**RECORDS SHOWN**:
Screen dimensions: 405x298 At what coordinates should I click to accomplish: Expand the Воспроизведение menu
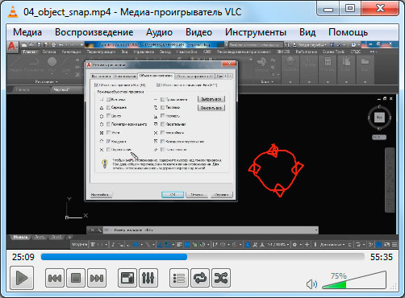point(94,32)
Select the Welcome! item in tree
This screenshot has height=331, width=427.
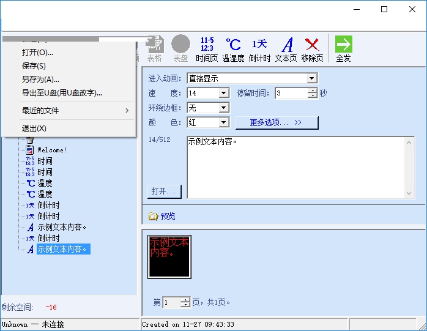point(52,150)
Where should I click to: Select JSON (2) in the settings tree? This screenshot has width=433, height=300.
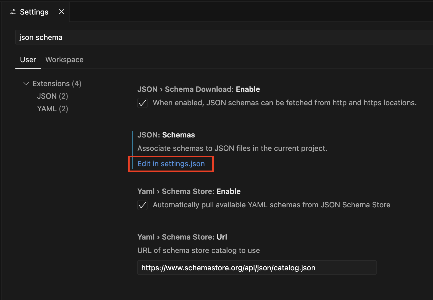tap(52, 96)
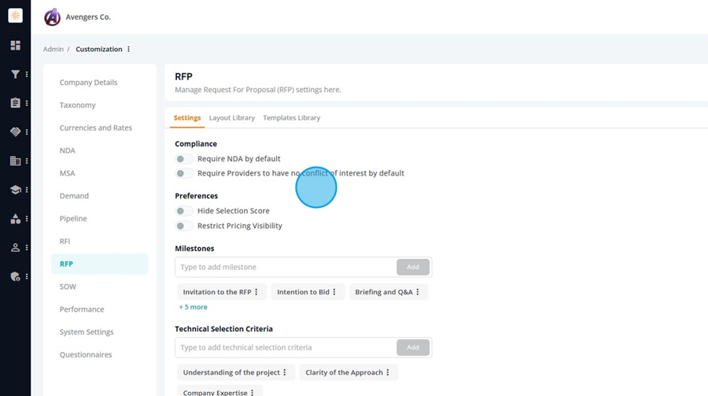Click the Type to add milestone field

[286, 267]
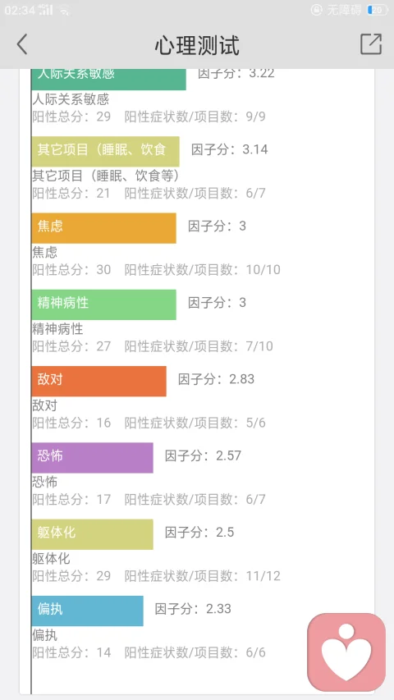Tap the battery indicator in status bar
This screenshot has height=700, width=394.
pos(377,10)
* * *
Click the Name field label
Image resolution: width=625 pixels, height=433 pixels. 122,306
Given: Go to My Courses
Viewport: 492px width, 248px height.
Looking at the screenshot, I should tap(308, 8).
* * *
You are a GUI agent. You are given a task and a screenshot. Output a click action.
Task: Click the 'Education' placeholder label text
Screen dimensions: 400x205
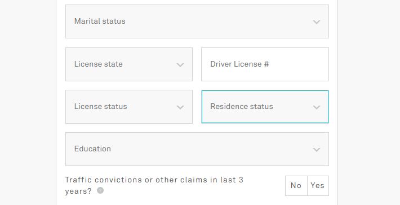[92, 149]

**SET PROBLEM**: Repeat the records from the line containing "Screen dimensions: 405x298" through the line containing "pos(377,10)", inclusive, exactly as they appear, leaving out the pictures.

**ANSWER BELOW**:
Screen dimensions: 405x298 At what coordinates should I click to accomplish: Expand the Воспроизведение menu
point(94,32)
Select the Welcome! item in tree
This screenshot has height=331, width=427.
point(52,150)
Where should I click to: Select JSON (2) in the settings tree? This screenshot has width=433, height=300.
tap(52, 96)
Click the Type to add milestone field

[286, 267]
Tap the battery indicator in status bar
This screenshot has height=700, width=394.
pos(377,10)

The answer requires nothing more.